* Work instruction: If a record holds a picture, omit the picture, but copy everything else below exactly.

──────────────────────────────

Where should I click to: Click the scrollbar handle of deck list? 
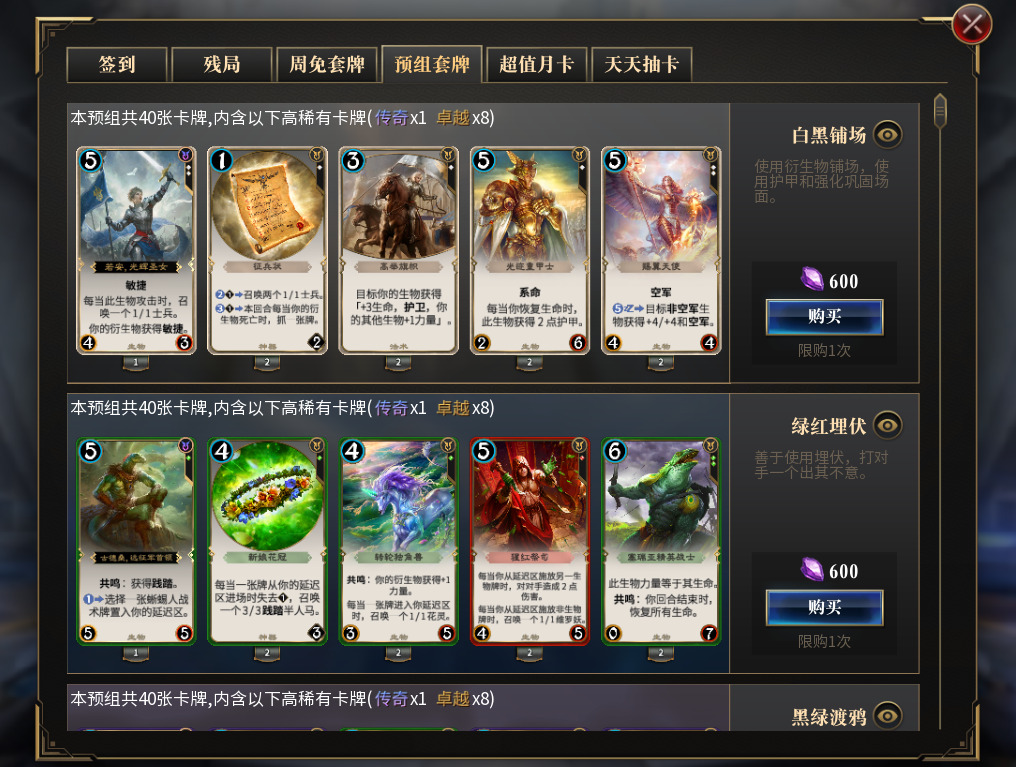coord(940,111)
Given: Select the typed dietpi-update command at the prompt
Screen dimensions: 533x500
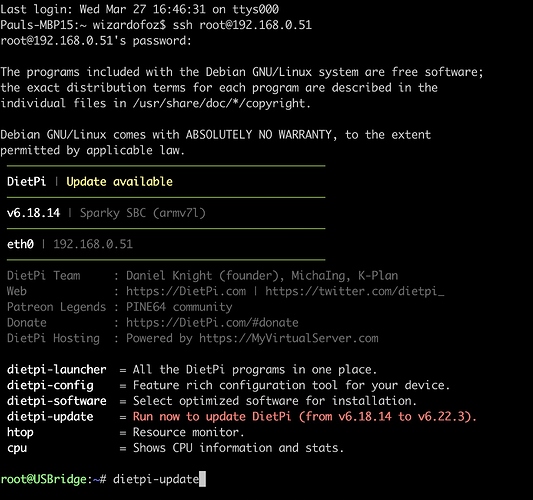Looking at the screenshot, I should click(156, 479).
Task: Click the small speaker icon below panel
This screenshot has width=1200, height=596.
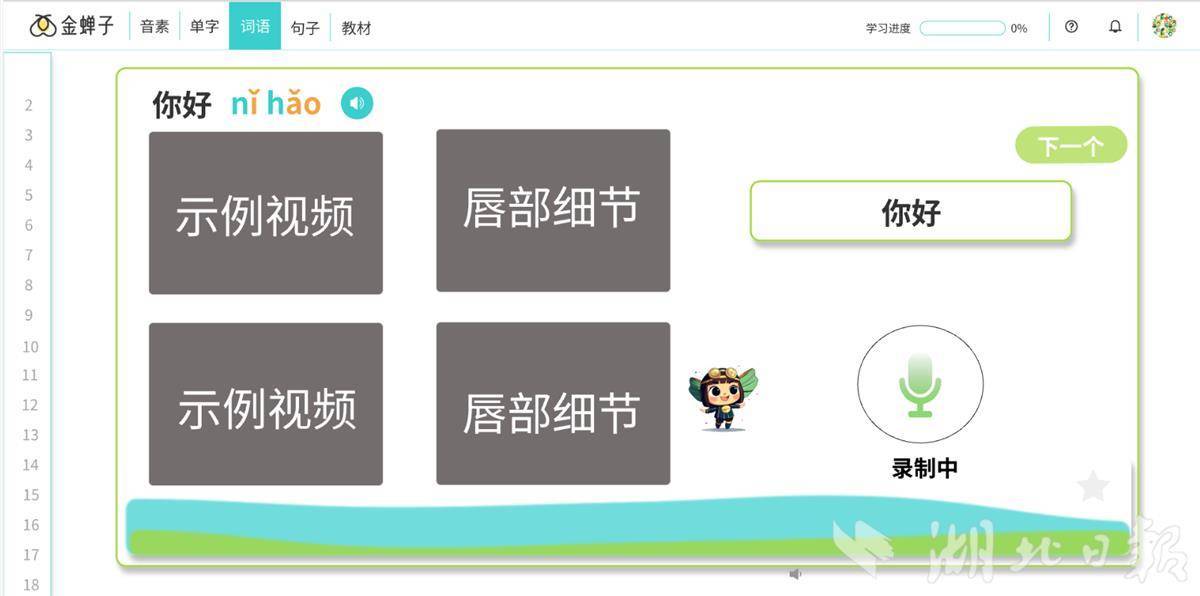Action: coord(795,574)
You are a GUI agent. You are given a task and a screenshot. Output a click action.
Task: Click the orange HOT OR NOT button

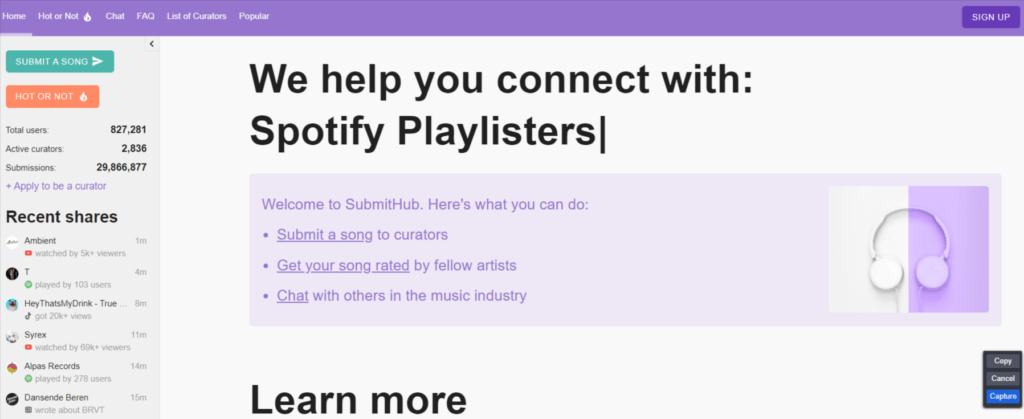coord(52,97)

──────────────────────────────

* Response for this exercise:
Where should I click to: Click the scrollbar handle of deck list? 
coord(940,111)
Given: Select the typed dietpi-update command at the prompt
Screen dimensions: 533x500
Looking at the screenshot, I should click(156, 479).
Task: Click the small speaker icon below panel
This screenshot has width=1200, height=596.
Action: coord(795,574)
You are a GUI agent. You are given a task and a screenshot. Output a click action.
Task: Click the orange HOT OR NOT button

coord(52,97)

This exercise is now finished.